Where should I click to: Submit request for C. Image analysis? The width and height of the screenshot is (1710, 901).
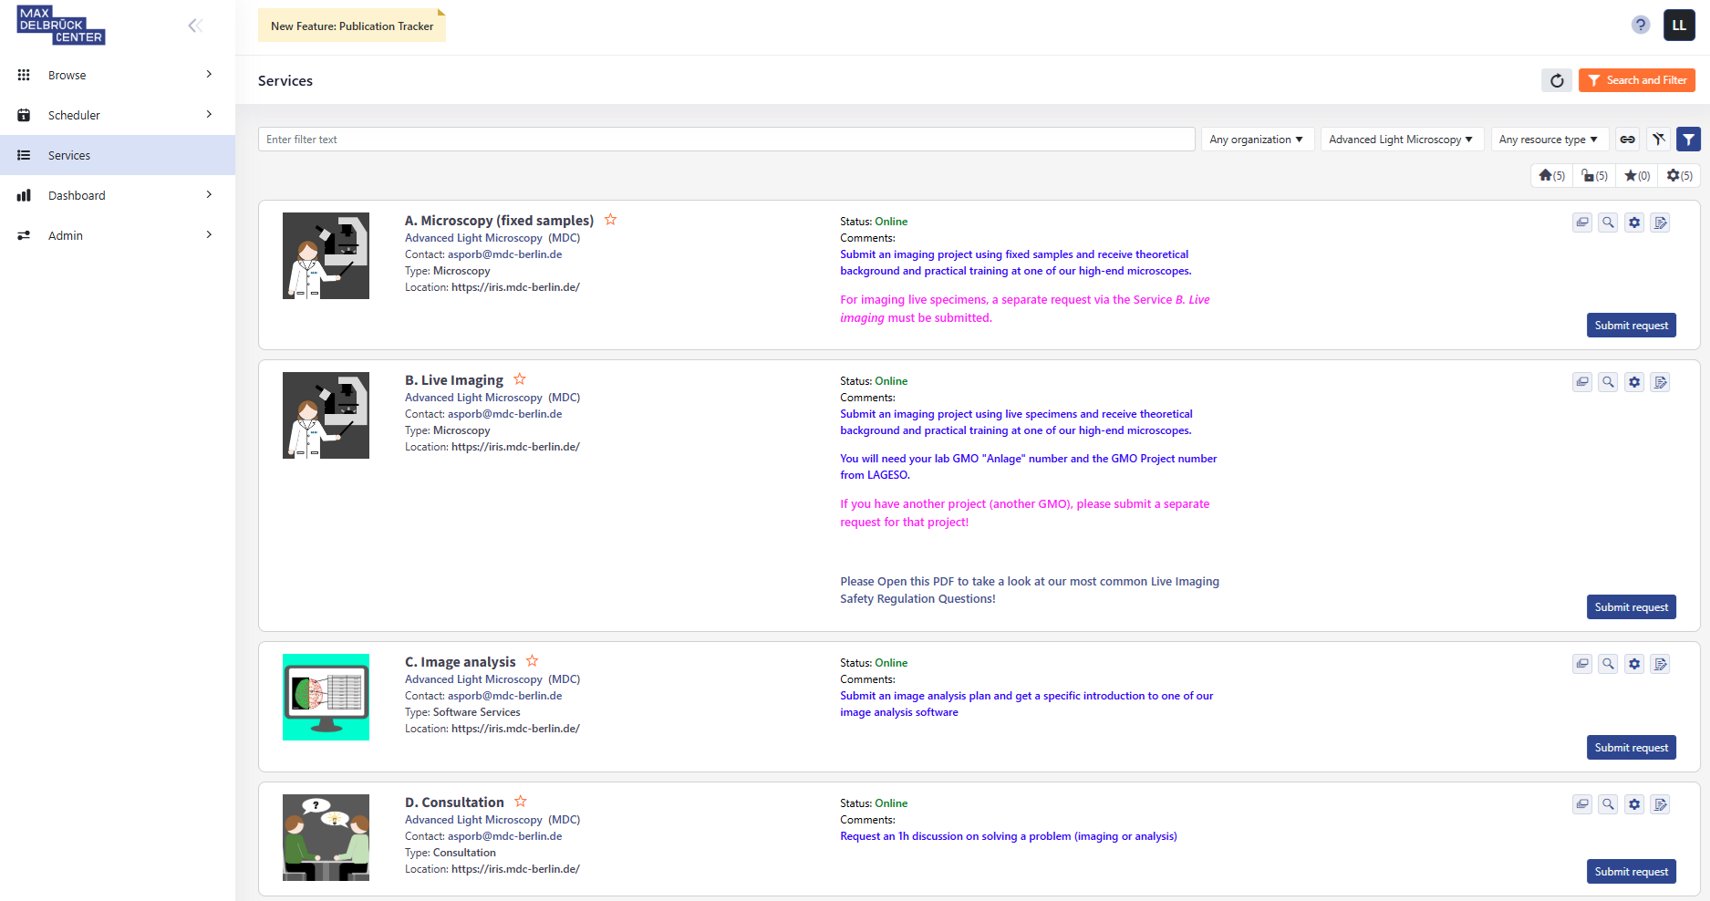[x=1631, y=748]
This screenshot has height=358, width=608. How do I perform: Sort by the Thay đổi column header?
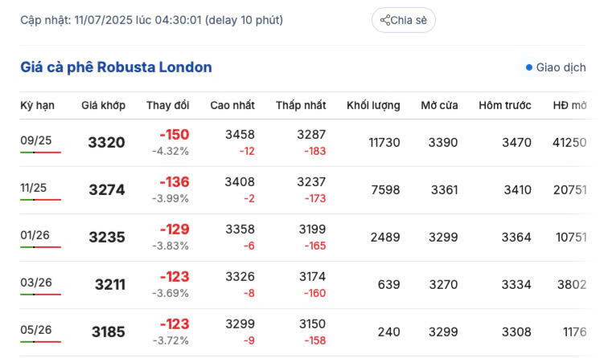tap(168, 105)
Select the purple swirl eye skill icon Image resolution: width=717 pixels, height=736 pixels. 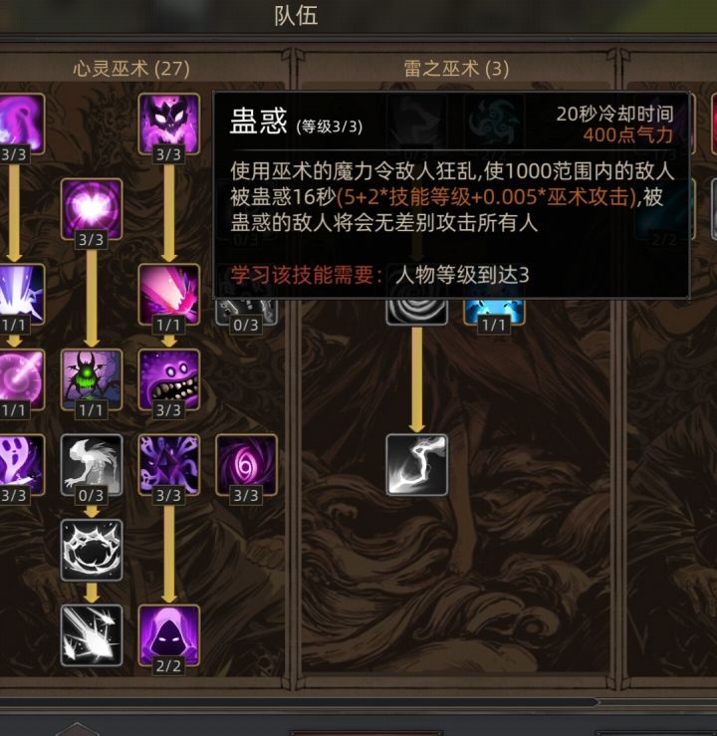click(x=246, y=465)
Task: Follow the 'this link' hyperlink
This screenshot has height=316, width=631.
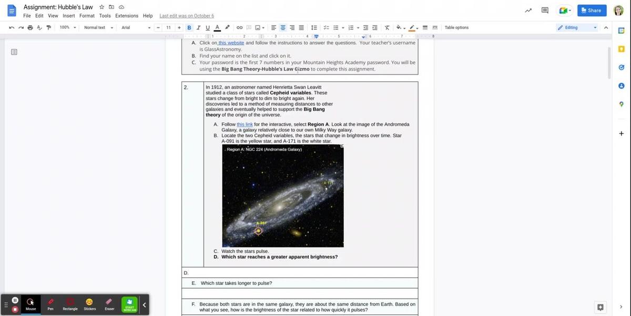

Work item – All lines from the line with "Task: Follow the 'this link' hyperlink" through the final line of the listing are to be printed exactly, both ends included; the pictures are not.

Exercise answer –
Task: Follow the 'this link' hyperlink
This screenshot has height=316, width=631.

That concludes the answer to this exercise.